I’m reading Truth, Lies, and O-Rings (subtitled Inside the Space Shuttle Challenger Disaster).  It’s a hard slog.

The book is written by Allan McDonald, who was an engineer at Morton Thiokol, the company that made the solid rocket boosters for the shuttle.  Engineers are known for being very detailed, and Mr. McDonald fits the mold.  I know more about tangs and clevises (clevii?), zinc chromate putty, and filament-wound cases than I ever thought possible.

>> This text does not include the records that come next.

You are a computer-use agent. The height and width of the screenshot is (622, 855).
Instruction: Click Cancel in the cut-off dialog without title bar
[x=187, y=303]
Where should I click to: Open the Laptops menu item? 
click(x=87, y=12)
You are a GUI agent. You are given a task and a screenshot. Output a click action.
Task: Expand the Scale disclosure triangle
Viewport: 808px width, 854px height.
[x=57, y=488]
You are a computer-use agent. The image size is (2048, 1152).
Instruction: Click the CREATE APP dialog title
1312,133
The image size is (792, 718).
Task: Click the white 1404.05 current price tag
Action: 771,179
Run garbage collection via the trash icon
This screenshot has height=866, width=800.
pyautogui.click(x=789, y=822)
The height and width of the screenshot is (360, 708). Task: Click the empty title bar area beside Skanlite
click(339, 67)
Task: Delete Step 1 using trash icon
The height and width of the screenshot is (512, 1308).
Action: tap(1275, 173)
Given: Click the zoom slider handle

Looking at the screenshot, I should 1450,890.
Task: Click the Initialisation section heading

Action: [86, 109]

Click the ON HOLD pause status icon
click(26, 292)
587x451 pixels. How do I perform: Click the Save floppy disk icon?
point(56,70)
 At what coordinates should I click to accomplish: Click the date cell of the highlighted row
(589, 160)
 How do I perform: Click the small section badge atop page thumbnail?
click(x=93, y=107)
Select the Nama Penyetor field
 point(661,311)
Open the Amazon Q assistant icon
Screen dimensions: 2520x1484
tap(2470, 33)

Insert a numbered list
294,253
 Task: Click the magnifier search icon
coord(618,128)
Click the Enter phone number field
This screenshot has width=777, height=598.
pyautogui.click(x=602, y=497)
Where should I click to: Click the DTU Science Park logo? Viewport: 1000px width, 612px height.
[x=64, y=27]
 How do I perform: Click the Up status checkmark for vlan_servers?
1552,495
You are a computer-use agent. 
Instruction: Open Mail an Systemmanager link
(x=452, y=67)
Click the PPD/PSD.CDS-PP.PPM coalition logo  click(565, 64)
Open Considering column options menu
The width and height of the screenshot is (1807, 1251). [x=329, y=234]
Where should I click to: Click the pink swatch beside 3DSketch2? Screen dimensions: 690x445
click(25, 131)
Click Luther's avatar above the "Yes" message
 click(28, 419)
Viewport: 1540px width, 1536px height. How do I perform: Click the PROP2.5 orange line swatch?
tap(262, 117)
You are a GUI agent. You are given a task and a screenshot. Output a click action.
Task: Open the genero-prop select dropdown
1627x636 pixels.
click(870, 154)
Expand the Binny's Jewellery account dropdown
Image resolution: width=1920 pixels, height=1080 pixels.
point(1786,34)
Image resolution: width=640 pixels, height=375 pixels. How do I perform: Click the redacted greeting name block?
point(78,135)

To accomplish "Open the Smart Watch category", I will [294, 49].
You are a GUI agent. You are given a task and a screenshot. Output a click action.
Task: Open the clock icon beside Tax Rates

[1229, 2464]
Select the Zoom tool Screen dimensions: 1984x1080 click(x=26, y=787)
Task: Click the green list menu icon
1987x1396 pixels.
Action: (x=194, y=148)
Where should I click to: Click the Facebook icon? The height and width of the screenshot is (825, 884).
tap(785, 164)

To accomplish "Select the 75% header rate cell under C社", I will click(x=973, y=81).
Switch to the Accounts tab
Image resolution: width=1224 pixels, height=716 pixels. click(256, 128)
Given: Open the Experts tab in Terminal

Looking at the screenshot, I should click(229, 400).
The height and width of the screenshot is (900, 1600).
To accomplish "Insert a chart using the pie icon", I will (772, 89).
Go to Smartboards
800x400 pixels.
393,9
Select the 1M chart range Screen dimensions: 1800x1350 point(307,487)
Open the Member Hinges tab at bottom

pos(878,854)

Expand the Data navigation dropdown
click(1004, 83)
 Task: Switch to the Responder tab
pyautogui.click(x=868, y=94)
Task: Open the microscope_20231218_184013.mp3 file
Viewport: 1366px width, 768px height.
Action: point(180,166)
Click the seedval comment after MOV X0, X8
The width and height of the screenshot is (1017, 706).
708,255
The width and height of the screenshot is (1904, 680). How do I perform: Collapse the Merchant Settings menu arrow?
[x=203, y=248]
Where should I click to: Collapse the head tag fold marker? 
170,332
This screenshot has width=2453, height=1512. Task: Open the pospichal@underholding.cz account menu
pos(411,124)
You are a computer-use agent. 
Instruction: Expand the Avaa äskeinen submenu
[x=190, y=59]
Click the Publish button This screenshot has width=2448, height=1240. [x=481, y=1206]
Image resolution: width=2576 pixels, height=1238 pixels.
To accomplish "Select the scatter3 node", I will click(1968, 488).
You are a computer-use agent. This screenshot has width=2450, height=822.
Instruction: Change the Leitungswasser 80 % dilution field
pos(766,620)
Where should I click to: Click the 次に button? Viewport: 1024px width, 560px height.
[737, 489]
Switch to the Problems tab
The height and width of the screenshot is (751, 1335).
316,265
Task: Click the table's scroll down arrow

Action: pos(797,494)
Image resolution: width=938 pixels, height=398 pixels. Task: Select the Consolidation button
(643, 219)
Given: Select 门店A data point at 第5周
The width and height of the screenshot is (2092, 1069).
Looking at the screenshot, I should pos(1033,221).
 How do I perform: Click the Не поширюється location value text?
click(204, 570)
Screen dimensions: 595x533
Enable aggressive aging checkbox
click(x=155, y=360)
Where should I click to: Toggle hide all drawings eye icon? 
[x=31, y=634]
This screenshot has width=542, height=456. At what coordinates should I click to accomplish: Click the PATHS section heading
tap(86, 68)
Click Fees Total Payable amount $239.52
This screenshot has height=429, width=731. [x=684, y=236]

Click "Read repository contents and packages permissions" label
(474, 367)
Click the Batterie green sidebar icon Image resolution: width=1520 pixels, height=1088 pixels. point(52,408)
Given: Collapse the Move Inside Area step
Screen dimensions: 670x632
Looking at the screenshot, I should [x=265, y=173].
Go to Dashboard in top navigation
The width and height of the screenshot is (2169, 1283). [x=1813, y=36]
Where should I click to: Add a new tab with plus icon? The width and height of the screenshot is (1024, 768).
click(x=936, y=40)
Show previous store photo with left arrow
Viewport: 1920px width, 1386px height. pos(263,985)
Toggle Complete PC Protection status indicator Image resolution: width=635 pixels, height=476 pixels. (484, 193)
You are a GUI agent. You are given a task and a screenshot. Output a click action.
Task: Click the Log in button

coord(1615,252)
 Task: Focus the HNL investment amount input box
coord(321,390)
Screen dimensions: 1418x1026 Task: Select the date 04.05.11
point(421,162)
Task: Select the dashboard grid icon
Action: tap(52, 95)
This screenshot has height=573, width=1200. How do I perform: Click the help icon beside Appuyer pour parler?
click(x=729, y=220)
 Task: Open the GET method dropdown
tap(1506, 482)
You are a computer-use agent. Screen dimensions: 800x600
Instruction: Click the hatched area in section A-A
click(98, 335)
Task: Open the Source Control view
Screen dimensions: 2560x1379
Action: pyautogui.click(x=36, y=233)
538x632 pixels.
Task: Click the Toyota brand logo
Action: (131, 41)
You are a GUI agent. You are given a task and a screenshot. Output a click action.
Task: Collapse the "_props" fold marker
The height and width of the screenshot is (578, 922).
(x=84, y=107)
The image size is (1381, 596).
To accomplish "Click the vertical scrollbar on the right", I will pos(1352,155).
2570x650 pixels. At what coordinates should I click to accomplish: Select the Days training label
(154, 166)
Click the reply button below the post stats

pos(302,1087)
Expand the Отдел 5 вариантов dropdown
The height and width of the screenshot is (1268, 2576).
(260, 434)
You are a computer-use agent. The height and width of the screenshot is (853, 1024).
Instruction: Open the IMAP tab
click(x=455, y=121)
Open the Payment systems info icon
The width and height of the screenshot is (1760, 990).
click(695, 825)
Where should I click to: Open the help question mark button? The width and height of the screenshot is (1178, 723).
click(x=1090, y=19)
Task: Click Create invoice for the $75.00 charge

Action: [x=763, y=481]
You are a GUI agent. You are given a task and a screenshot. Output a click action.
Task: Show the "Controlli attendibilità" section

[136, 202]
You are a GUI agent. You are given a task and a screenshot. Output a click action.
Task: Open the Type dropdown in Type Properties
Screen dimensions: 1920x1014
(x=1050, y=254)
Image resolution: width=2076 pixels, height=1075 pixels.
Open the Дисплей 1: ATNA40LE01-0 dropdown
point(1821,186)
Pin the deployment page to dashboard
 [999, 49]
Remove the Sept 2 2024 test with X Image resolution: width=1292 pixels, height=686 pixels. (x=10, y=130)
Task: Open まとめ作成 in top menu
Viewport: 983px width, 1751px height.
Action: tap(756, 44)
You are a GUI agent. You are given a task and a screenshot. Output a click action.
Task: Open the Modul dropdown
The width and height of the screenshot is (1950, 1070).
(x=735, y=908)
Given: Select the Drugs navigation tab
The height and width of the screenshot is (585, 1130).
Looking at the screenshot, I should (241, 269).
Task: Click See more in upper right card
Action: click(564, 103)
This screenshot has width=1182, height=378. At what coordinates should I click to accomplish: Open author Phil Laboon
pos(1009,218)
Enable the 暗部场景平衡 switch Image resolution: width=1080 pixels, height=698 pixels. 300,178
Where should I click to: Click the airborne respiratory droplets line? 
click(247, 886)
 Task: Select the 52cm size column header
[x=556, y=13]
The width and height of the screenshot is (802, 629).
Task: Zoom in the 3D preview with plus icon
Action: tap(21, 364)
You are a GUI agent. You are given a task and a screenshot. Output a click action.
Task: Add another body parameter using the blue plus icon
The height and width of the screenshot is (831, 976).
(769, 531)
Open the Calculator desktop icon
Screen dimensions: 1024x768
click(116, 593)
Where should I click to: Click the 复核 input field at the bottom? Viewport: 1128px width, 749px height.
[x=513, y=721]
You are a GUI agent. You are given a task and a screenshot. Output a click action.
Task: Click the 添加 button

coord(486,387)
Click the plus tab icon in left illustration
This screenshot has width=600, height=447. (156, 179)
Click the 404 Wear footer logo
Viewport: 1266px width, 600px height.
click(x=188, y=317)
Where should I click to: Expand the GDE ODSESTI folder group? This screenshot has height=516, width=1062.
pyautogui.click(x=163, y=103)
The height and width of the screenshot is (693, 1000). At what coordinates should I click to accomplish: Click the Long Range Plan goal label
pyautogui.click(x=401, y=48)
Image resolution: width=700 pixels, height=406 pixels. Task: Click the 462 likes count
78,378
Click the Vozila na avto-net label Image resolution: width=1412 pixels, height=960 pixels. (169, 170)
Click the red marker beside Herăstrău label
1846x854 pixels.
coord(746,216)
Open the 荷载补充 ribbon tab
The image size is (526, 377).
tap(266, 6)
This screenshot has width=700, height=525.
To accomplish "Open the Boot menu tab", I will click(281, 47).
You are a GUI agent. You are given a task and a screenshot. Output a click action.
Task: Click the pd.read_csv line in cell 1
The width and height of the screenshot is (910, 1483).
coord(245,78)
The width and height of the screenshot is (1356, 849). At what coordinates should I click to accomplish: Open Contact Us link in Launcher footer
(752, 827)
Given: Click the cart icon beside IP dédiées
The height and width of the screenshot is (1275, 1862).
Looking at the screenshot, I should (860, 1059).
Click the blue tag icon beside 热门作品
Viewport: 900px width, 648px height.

And yet there are lapses.  McDonald includes a harmful story about how his boss had hand-applied some of that putty before every test of the solid rocket booster, in a procedure different than what was used for every launch.  The boss was skewing the tests!  Yet instead of naming the boss, McDonald refers to him as “my boss”.  True, but not accurate.  McDonald writes that the missing putty “had been repaired by my boss” and that McDonald “was very upset with my boss” (both on p.31).  On the next page, “I told him this was stupid” and then “[h]e wasn’t too happy with me”.  So is McDonald writing a tell-all without telling all?  Nope – he names his boss on page 62.  This is just sloppy editing.

Capitalization problems: “shuttle” is always capitalized.  I can let that one pass, I guess, since it McDonald’s main focus (in the book and in his professional life).  It seems as if he’s speaking about it with reverence every time he talks about it.  That could be a stylistic thing.  But when he fails to capitalize “Air Force” and “Navy”, that’s a goof.  Those are their names, and should be capitalized.  See p.10 for “air force” and p.11 for “navy”.  And to be clear, McDonald is not talking about the color, he’s talking about “the navy’s Trident” submarine missile.

There are times when he seems to be showing off.  At the bottom of p.29 he complains about the acronyms that NASA uses, and he whips off a list of fifty of them to demonstrate how overwhelmed he is – without an explanation of them.  There is a list of abbreviations on p.585, but the list in the text seems like a glory-hog moment.  And then on p.73 McDonald relates how a replacement manager in NASA didn’t know the ropes.  People ridiculed him by saying that when he “was told to hold the LOX”, he went out and bought some bagels.  The joke is funny if you know that LOX is Liquid OXygen, not smoked salmon, but McDonald assumes that everybody understands one of the same abbreviations he was complaining about earlier.

At one point there is an explosion in a Utah plant where the boosters are created.  McDonald had been on a plane to another state at the time.  He reports that when he landed, another Morton Thiokol employee ran up to the plane shouting

“A major fire has just occurred in the propellant casting area where the Space Shuttle solid rocket motors are manufactured back in Utah.  The early morning radio reports indicated that several explosions had occurred and a large number of people may have been killed!”

Oh, please stop.  If a guy runs up to an airplane with big news like that, he does not include detailed explanations.  I’d accept “There was a big explosion in the propellant casting area!  Might have lost some folks.” with a followup in the book of where the casting area was and what it did.  But as written (on p.19), it almost sounds like an opera.

A couple other points: the book is published by the University Press of Florida, so there probably wasn’t a commercial editor involved.  There may have been a professional one, but not one with an eye for making this an easy read.  And the book is co-authored by James R. Hansen, who happens to share most of a name with James E. Hansen, who works for NASA and is a big backer of global warming (and the fact that We Have To Do Something Right Now!).  The author Hansen warns us in the book’s foreword that

The account that he has put together is, yes, detailed to a fault and tremendously meticulous in the telling, because that is who he is, and that is what his engineering has all been about, and that is the only way the real truth behind the Challenger accident can ever finally come out.

Kinda rough when your co-author warns people about the finished product.  And I have a quibble about publishing engineering papers as popular books.  I found this in the local library, not in a university’s science section.  This was presented as a book for the public.  If I didn’t have a passion for space, I’d have dumped this.

I really hope I don’t feel the same way after I finish reading it.  I’m on page 80 out of about 600.